Interactive Whiteboards
with Sketch-Interpreting
Software
February 22, 2010
Science
writers know as well as anyone how much information a diagram can
contain. We often labor to express in words what a researcher was able
to convey in a single image.
But while a drawing can be rich in information, it's information that's
usually inaccessible to computers. If you draw a diagram on the screen
of a tablet computer, like the new Apple iPad, the computer can of
course store the drawing as an image. But it can't tell what the image
means.
MIT researchers intend to change that, with a new system that can
interpret sketches. If a chemist, for example, uses a stylus — an
inkless plastic pen — to draw a molecule on a tablet computer, the
software can identify different types of chemical bonds and element
symbols and determine the structure of the molecule. Similarly, if an
electrical engineer draws a circuit diagram, the software will identify
the circuit's separate components — like resistors, capacitors,
batteries, and simple wires — and display them in different colors.
Other applications of the system include programs that can interpret
mechanical drawings, family trees, and diagrams of computer programs.
Once a sketch has been interpreted by computer, it becomes much more
useful. A chemical sketch, for instance, could be the basis for a
literature search, to see whether there's any prior research on the same
molecule; analysis software could determine whether the circuit depicted
in a sketch will perform as intended. Or design software could simply
clean up and standardize a sketch for display in a journal or PowerPoint
presentation.
The writing's on the wall
The application of sketch recognition to chemistry grew out of a
collaboration with Pfizer, says Tom Ouyang, a PhD student in MIT's
Computer Science and Artificial Intelligence Laboratory (CSAIL), who
developed the new system together with CSAIL professor Randall Davis.
"We once visited their labs, and we noticed that on all their
whiteboards and even on some of their windows they had all these
chemical structures drawn using dry-erase markers, and when we talked to
them they mentioned that they used these graphical diagrams all the
time." Currently, Ouyang explains, the only way to translate such
diagrams into a format that a computer can understand is to use software
that requires the researcher to select an element — like a bond or a
chemical symbol — from an on-screen palette, click it, drag it across
the screen, drop it into place, and then repeat the process for each
successive element. "That's not as intuitive or as fast as just being
able to jot it down on paper," Ouyang says.
Most of today's tablet computers and even some smart phones come with
software that can recognize handwriting. But interpreting a diagram is
"completely different from handwriting recognition," says Tom Stahovich,
an associate professor of mechanical engineering at the University of
California, Riverside, who researches sketch recognition. "When you do
handwriting recognition, there's a natural temporal and spatial order to
it. In English, you write left to right, top to bottom. And so figuring
out what comes next is much easier." In a circuit diagram, on the other
hand, a resistor might be oriented horizontally or vertically, and it
might appear above, below, or next to the preceding circuit element.
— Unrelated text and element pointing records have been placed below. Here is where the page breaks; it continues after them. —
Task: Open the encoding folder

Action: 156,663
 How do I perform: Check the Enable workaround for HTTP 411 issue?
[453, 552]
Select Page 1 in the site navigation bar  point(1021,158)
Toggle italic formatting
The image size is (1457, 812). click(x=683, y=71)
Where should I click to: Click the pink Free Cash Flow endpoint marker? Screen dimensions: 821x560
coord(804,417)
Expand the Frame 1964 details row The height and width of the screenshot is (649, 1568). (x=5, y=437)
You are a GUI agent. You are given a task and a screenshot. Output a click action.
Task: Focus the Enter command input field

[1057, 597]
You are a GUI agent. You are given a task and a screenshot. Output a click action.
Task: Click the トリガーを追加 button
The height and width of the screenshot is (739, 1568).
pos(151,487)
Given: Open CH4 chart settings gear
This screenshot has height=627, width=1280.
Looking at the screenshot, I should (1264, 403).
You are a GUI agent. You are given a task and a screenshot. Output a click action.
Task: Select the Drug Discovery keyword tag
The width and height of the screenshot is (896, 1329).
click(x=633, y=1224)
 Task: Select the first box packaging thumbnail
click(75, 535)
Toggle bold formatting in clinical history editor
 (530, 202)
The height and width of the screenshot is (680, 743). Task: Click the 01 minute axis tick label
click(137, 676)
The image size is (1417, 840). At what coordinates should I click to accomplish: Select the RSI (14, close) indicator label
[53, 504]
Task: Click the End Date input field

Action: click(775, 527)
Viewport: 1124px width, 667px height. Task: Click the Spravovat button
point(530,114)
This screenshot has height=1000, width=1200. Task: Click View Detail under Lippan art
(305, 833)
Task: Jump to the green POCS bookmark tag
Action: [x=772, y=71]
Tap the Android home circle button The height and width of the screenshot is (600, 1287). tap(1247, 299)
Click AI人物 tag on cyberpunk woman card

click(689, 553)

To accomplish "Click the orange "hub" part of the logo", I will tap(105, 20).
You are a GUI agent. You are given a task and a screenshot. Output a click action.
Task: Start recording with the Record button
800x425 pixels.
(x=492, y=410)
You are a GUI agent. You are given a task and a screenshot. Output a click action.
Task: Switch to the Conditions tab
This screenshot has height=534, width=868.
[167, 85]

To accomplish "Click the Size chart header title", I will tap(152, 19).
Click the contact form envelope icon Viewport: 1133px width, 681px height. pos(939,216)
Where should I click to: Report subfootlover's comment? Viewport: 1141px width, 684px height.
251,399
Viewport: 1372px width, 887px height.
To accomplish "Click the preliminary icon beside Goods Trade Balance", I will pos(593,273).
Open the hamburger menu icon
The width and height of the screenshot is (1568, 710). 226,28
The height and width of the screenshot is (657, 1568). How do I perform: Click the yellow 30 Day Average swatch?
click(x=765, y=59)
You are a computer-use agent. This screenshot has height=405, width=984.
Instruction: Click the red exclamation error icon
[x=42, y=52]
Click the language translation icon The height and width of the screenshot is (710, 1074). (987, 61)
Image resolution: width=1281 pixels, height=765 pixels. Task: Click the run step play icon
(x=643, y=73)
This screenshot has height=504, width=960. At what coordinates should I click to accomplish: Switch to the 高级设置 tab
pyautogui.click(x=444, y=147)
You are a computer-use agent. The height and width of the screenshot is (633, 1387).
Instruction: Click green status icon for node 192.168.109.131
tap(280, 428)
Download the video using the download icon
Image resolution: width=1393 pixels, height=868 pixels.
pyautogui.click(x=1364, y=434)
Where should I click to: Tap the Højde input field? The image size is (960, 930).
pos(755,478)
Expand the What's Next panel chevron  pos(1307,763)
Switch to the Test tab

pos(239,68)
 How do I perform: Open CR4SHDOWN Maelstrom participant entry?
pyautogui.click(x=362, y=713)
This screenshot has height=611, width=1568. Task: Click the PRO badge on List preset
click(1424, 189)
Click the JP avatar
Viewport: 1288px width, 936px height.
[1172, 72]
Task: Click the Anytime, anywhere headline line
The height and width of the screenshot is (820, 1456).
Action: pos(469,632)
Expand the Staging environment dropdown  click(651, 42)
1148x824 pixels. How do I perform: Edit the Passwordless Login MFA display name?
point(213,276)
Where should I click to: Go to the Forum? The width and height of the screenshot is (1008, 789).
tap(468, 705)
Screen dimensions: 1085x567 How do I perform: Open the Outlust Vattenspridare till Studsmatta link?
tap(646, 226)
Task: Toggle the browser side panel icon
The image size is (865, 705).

"With handwriting recognition," Stahovich says, "you keep looking to
your right, and you see the next letter." Similarly, Stahovich explains,
handwriting recognition systems exploit regularities that are unique to
language. "They have a lexicon, just a giant word list, and they find
the word most similar to what the recognizer produces," he says. "So if
the recognizer recognizes the word as 'tbe,' that's not in the lexicon,
but the most similar word from the lexicon is 'the,' so that will get
replaced."
Anatomy of a sketch
To meet the particular demands of sketch recognition, the MIT
researchers combine information about the physical appearance of the
final sketch with information about how it was drawn: the system can
recall the direction in which the stylus was moving when a particular
stroke was made. That gives it a better sense of whether a stroke was
intended to be horizontal, vertical, or diagonal. The system then
decomposes a symbol into its constituent parts: its horizontal elements,
its vertical elements, its diagonal elements from both upper left to
lower right and upper right to lower left, and the endpoints of the
strokes. Algorithms automatically refine the components to eliminate
stray marks and enhance intentional ones. Finally, the system searches
through a database of similarly decomposed sample symbols, looking for
matches. Davis and Ouyang say that samples from only 10 or 12 subjects
were enough to make both the molecular-sketch and circuit-diagram
systems highly reliable, even for first-time users.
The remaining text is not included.